While a cell membrane is a highly fluid film made of many different kinds of lipid molecules, the region immediately surrounding an ion channel often consists of a single type of lipids that form a sort of “raft” that is more ordered and less fluid then the rest of the membrane. When the team heard other researchers had found that disrupting these lipid rafts could affect a channel’s function, they put to work their own previous experience working with the channels.

“We decided to test whether inhaled anesthetics could have an effect on rafts in model cell membranes,” Nanda says. “No one had thought to ask the question before.”

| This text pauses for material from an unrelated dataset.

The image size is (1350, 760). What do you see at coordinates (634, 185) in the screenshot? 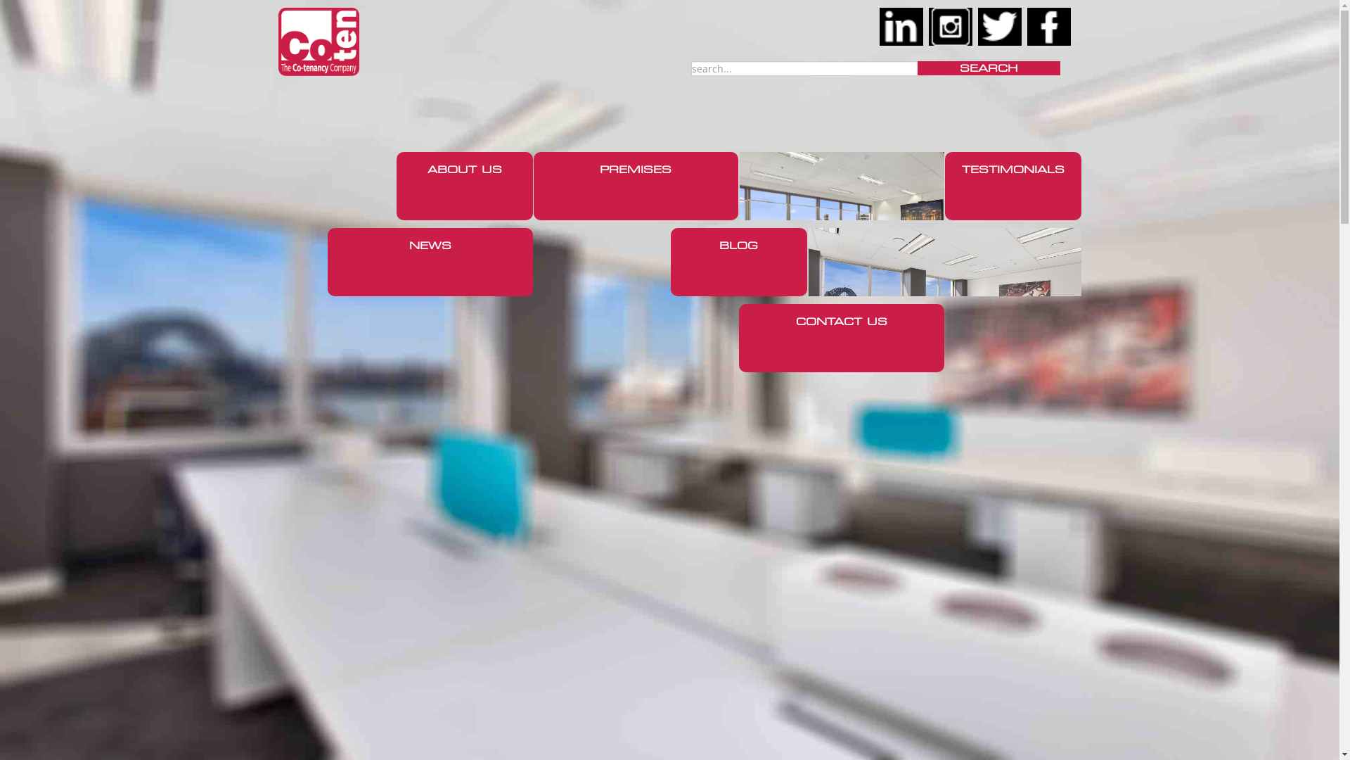
I see `'PREMISES'` at bounding box center [634, 185].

Using the NCNR’s neutron and X-ray diffraction devices as their microscope, the team explored how a model cell membrane responded to two chemicals—inhaled anesthetic, and another that has many of the same chemical properties as anesthetic but does not cause unconsciousness. Their finding showed a distinct difference in the way the lipid rafts responded: Exposing the membranes to an anesthetic caused the rafts to grow disorderly, freely mixing its lipids with the surrounding membrane, but the second chemical had a dramatically smaller effect.

While Nanda says the discovery does not answer the question definitively, he and his co-authors are following up with other experiments that could clarify the issue. “We feel the discovery has opened up an entirely new line of inquiry into this very old puzzle,” he says.